Magazine article National Defense

Big Challenges Face Army in Quest to Revamp Network

Article excerpt

Of the Army's top six modernization priorities, "the network" ranks number four, but it is perhaps number one in terms of its complexities and challenges, senior service leaders have said.

Seth Spoenlein, deputy director of the space and terrestrial communications directorate at the CommunicationsElectronics Research, Development and Engineering Center, said the Army sometimes has a hard time explaining to industry what it needs because its network and the problems it faces are so complex.

It touches on every other of the six priorities: long-range fires, combat vehicles, vertical lift, air-and-missile defense and soldier lethality. None of these can function on the battlefield without communication links, he said at the National Defense Industrial Association's Army Science and Technology Conference.

"If you want that gun to go farther, first I have to find and fix the target. I need sensors to do that. I need to send that information back. I need to process that through mission command. I need to make a decision. Hit that button and let it launch and track it to make any inflight adjustments," he said.

And how the network is used changes depending on the platform. A helicopter pilot has challenges that differ from soldiers on the ground or the driver of a fighting vehicle, he noted.

The problem has been particularly acute over the past few years as the Army realized that its communications nodes could be particularly vulnerable in battle zones. Peer and near-peer competitors may be able to quickly find, fix and destroy command posts that communicate with higher headquarters as well as small units in the field. The network may also be susceptible to jamming or cyber attacks.

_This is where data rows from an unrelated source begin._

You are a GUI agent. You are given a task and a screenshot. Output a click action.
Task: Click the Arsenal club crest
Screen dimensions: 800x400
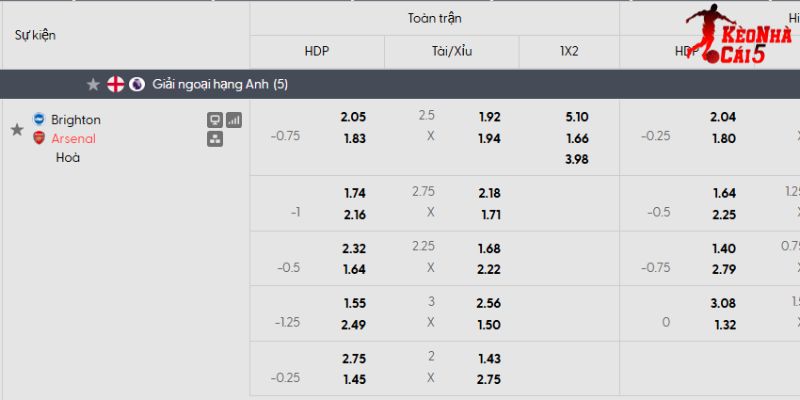39,138
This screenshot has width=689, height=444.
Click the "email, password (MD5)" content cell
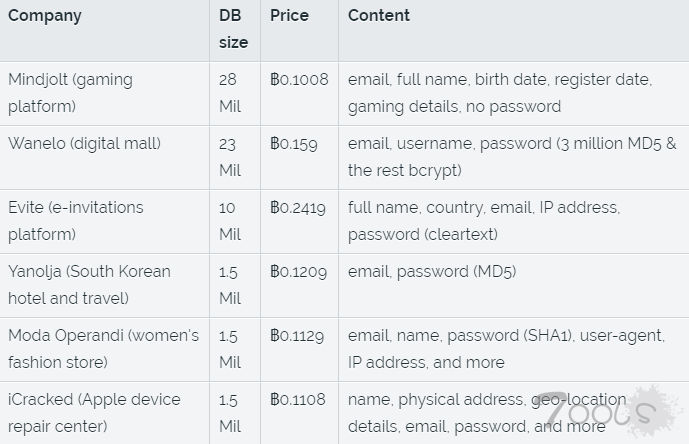click(x=432, y=272)
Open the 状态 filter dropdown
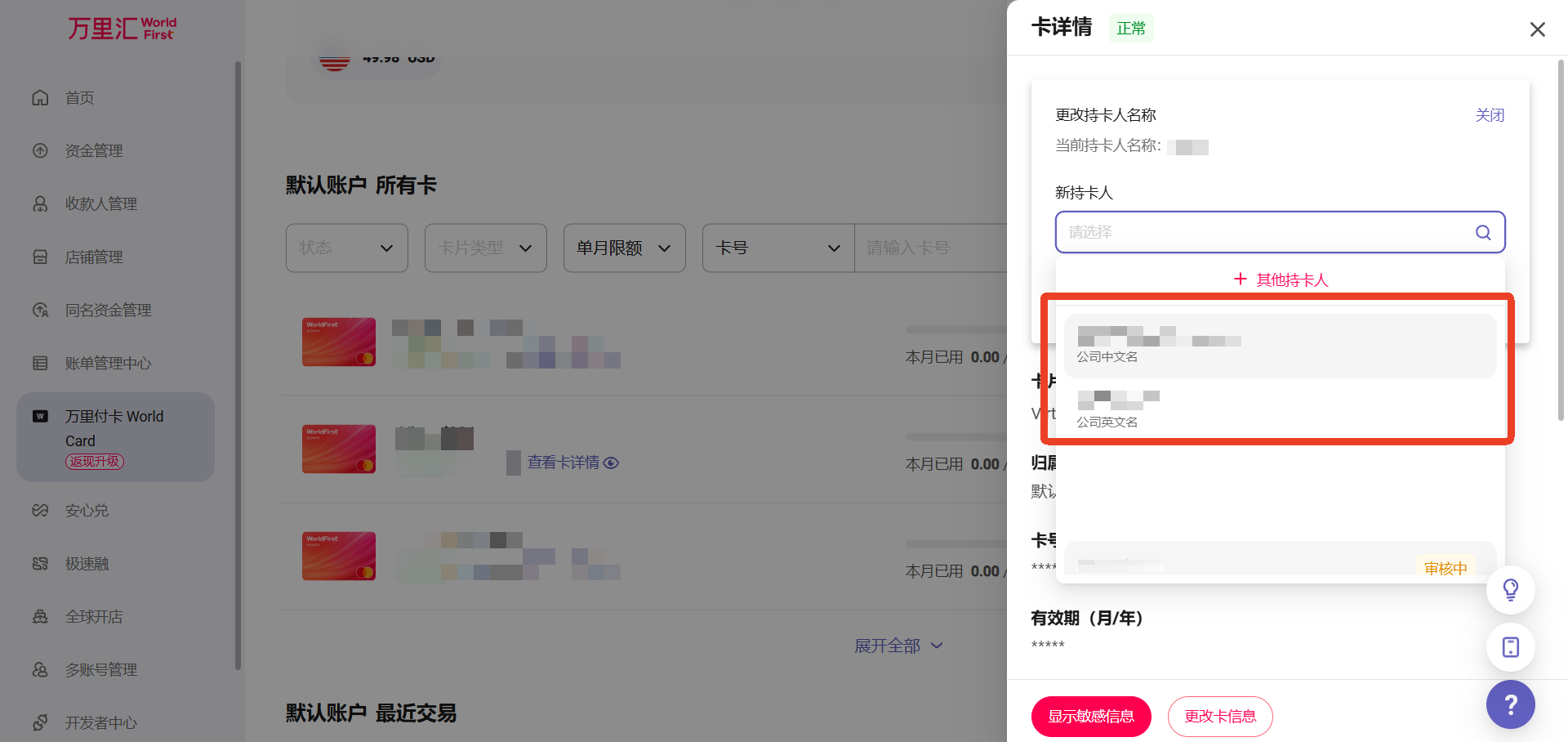The width and height of the screenshot is (1568, 742). (x=346, y=248)
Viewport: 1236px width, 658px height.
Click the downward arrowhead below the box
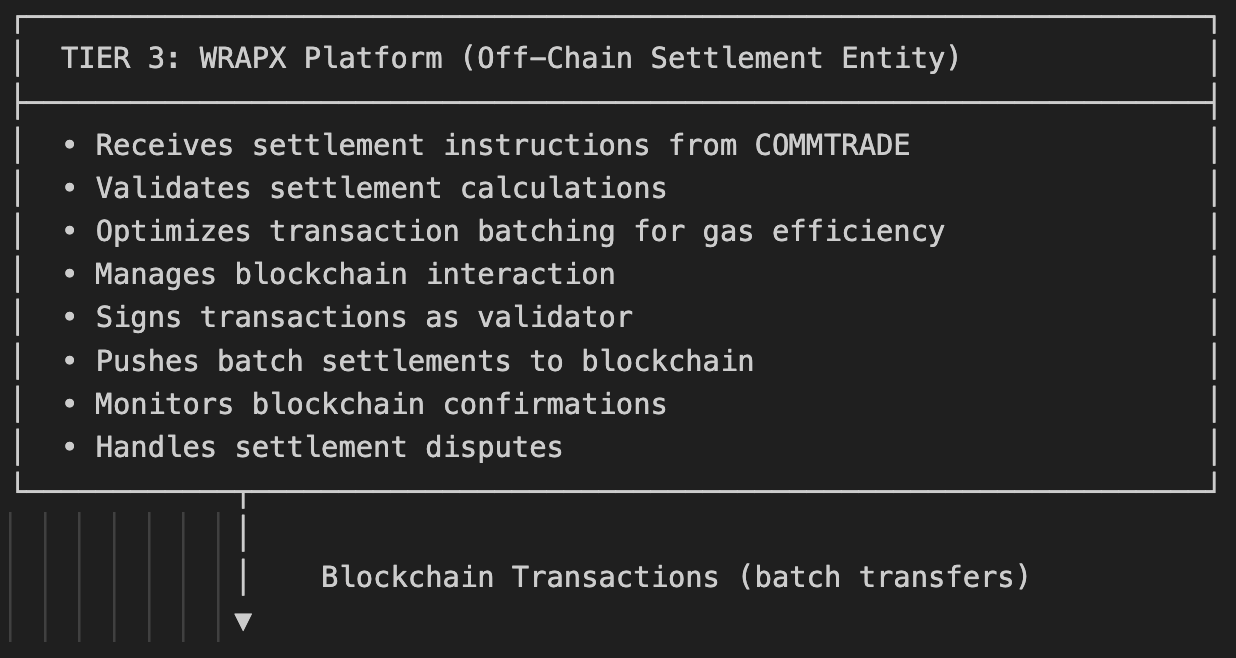243,622
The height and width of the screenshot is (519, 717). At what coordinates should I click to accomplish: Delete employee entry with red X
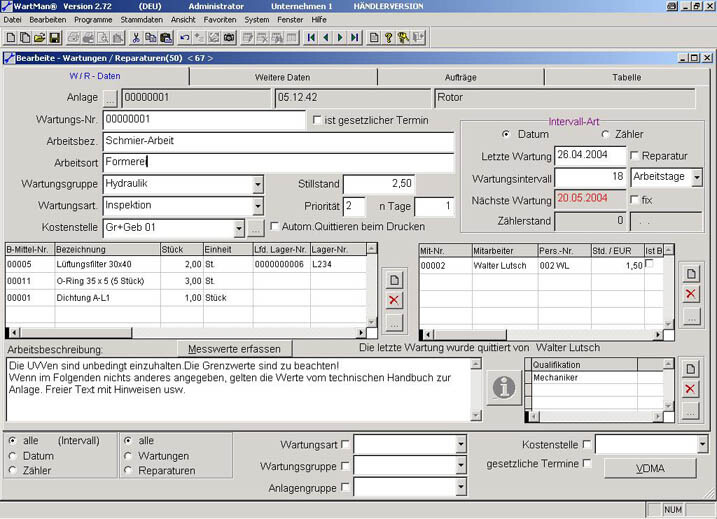[690, 293]
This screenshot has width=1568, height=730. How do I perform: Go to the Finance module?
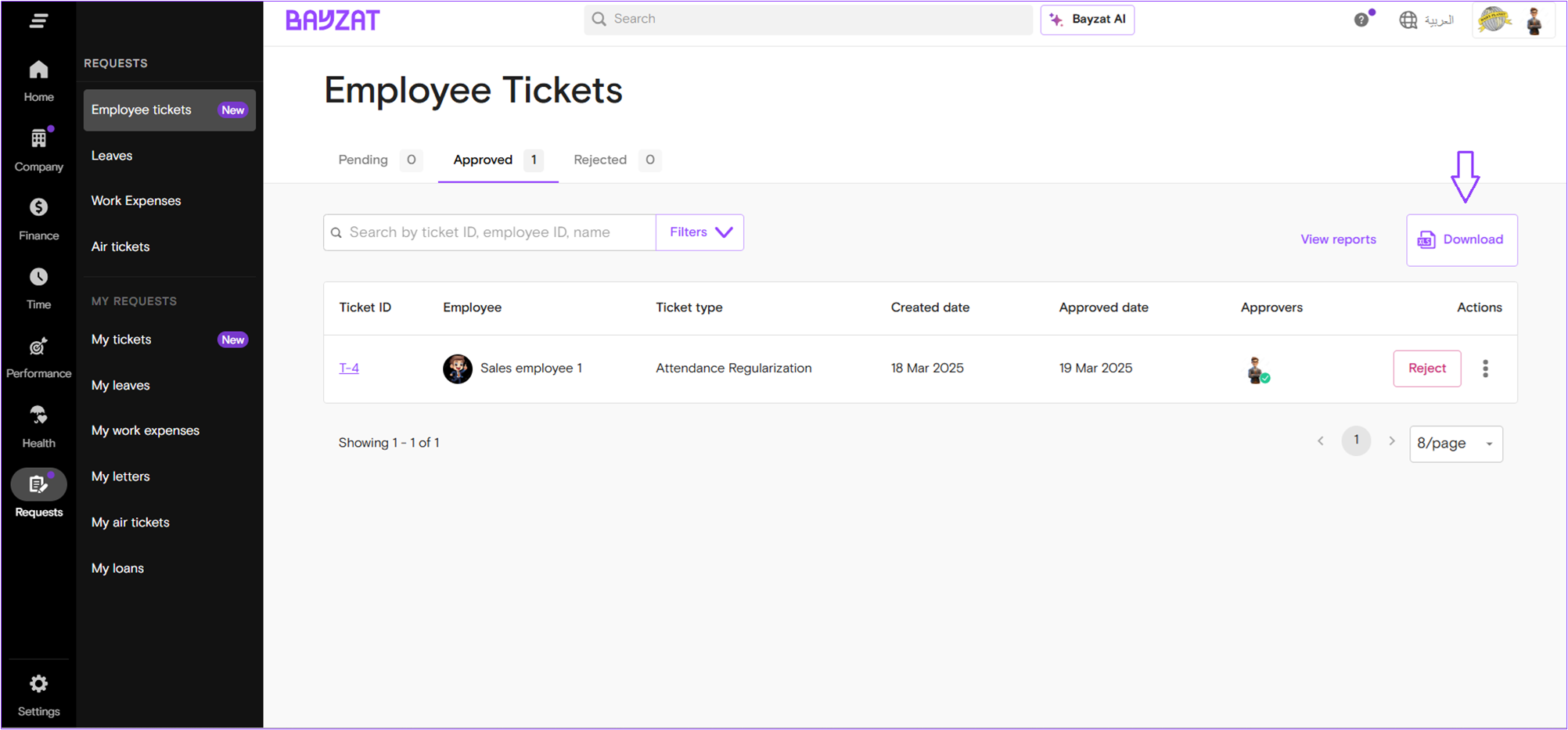pos(38,218)
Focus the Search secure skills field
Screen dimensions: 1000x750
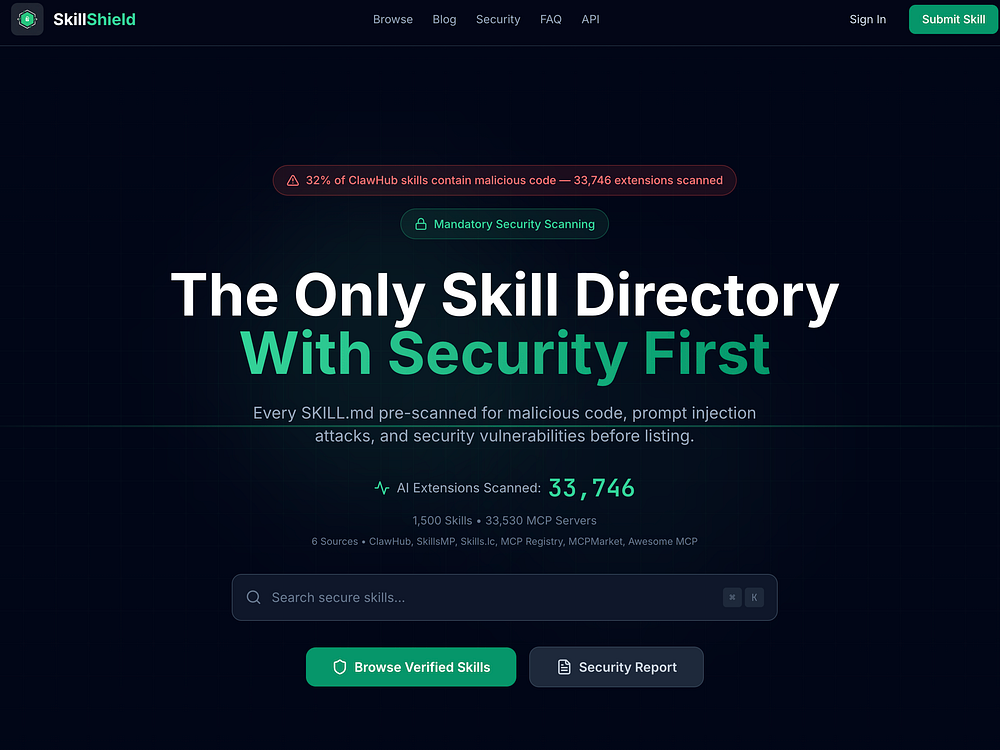pos(504,598)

This realization led in 2017 to the Army halting future iterations of the Warfighter Information Network-Tactical system, the service's expeditionary communications backbone. Senior leaders said it was too vulnerable to attack and too complex for soldiers to use. The service is now revamping its battlefield network plans.

It is still early in the process, Spoenlein said. "We haven't even taken the first step - maybe step .05 - of walking us in the direction of getting the requirements, acquisition, the [science and technology] communities together to focus on the problem," he said.

Mary Miller, performing the duties of assistant secretary of defense for research and engineering, said, "We need to have reliable comms. We need to have redundant comms." And the Army "can't just wholesale replace the legacy infrastructure," she added.

Adversaries can disrupt networks, she said. If they degrade or destroy communication nodes, the network should have self awareness and be self healing, she added.

"This is work that is early days, but it is work that absolutely needs to be done because our current capabilities are not suitably protected," she said.

Spoenlein added: "You may have the greatest sensor in the world but if you can't move that data, what value is it?"

However, CERDEC officials at a media day at Aberdeen Proving Ground, Maryland, earlier in the summer, said they were in some ways ahead of the curve. They anticipated many of the network challenges long before the top six modernization priorities came to light, and had begun work on some of the problems: particularly the vulnerability of stationary command posts, said Beth Ferry, power division chief at the command. "We were already tracking that and already on it," she added.

CERDEC is at the end of a three-year effort called the "Expeditionary Mission Command Science and Technology Objective," which is working on improving mobile command posts, the tactical computing environment and the energy sources needed to fuel them.

The suite of technologies growing out of the program have so far undergone operational tests on four continents and in 12 exercises, and there are plans for more, said J. Tyler Barton, the manager of the project. …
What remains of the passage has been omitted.